:: Data to examine
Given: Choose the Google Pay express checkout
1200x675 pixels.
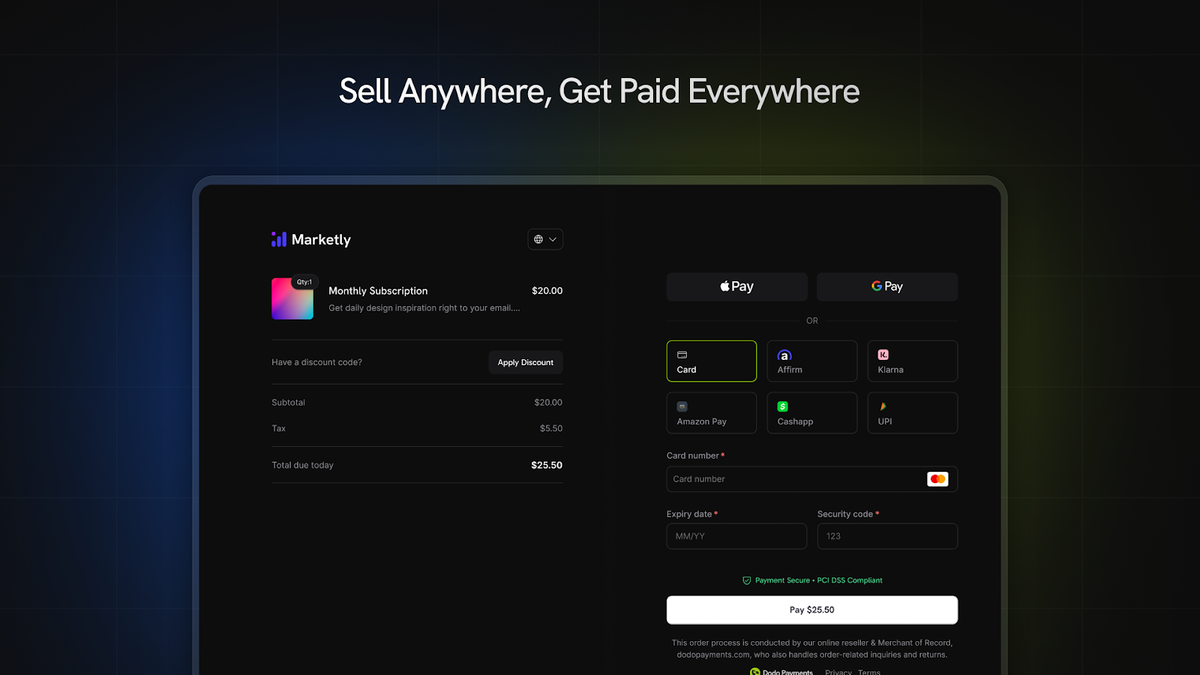Looking at the screenshot, I should [887, 287].
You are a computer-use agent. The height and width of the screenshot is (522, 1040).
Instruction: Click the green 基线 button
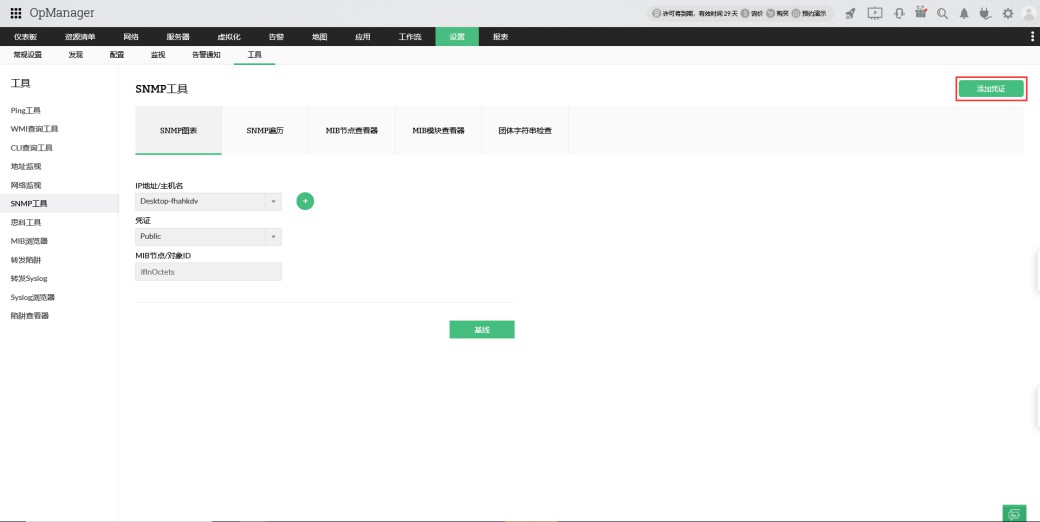coord(481,330)
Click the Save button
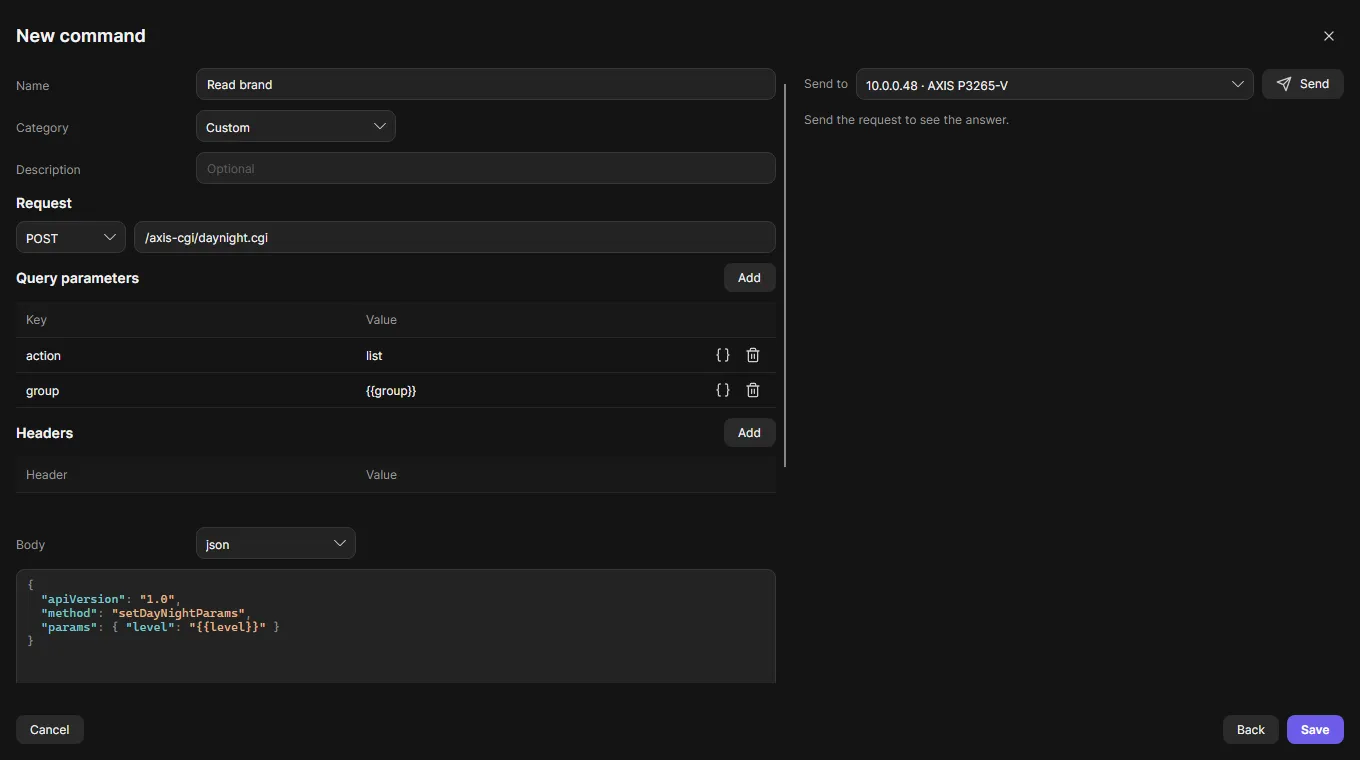Viewport: 1360px width, 760px height. pos(1315,730)
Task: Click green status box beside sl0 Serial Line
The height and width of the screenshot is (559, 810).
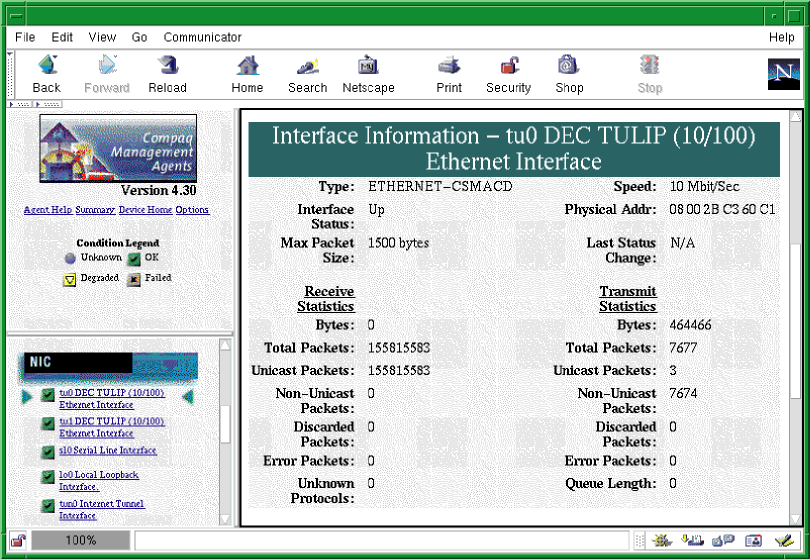Action: 48,451
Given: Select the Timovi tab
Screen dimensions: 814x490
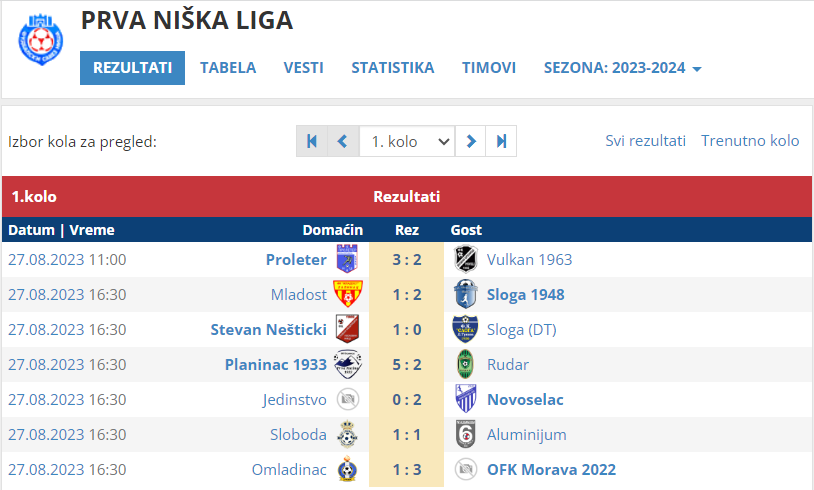Looking at the screenshot, I should [x=489, y=68].
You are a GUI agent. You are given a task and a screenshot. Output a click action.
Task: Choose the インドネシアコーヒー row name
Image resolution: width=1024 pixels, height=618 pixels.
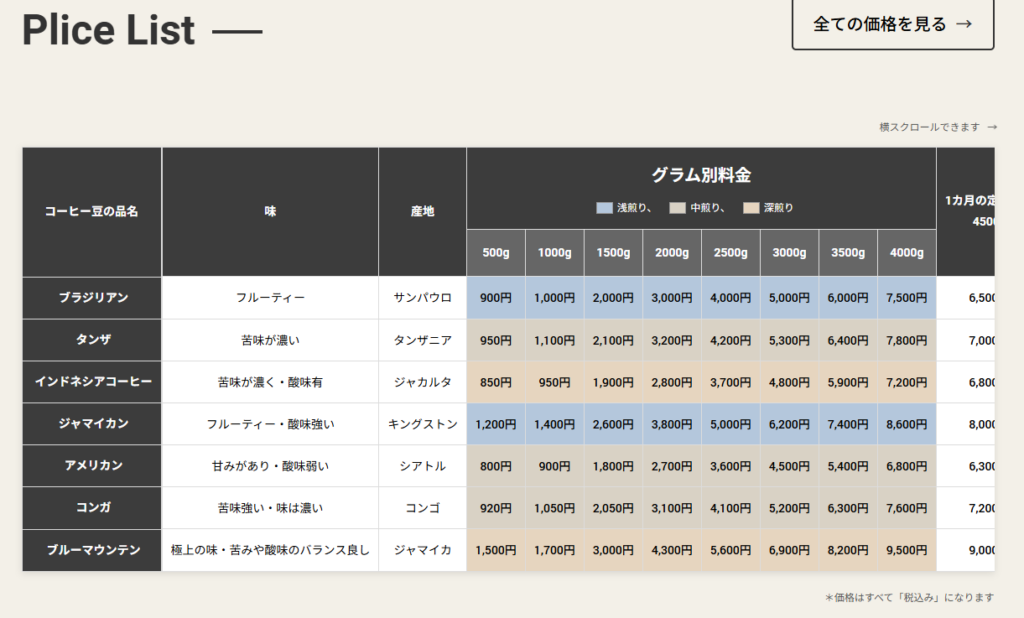[92, 382]
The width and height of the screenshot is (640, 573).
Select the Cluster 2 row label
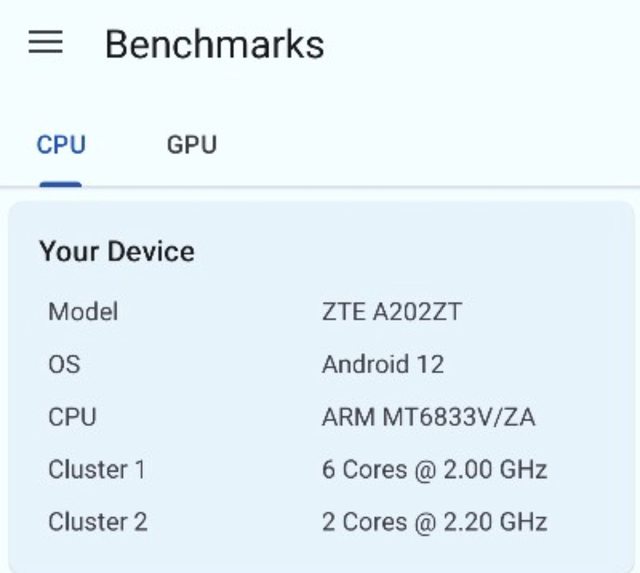click(x=97, y=521)
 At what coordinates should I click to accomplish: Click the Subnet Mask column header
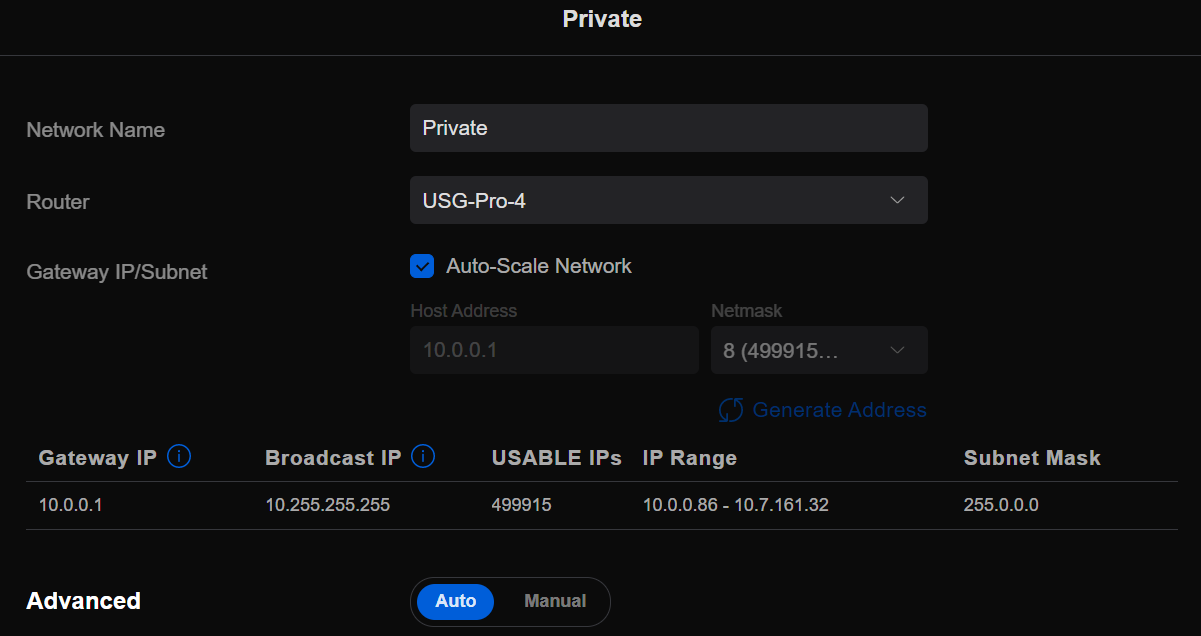(1031, 458)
::::
• _Task item_
Copy out each line of the listing that holds "Choose".

• _Response to the task_
Given: Choose the Google Pay express checkout
Task: Choose the インドネシアコーヒー row name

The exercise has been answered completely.